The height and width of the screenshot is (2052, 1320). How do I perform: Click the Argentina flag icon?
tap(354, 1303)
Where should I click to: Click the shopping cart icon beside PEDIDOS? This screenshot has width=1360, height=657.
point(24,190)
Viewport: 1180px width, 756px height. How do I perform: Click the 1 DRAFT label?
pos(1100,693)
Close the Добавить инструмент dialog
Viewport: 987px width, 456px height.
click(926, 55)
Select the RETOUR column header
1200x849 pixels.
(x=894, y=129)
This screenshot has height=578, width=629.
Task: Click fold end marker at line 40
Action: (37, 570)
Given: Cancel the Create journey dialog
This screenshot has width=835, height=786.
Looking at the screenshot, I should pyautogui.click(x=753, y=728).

* * * *

PROBLEM TO WORK ON:
How many lines of the records contain the string "dialog"? Respond with the number alone.

EXPECTED OUTPUT:
2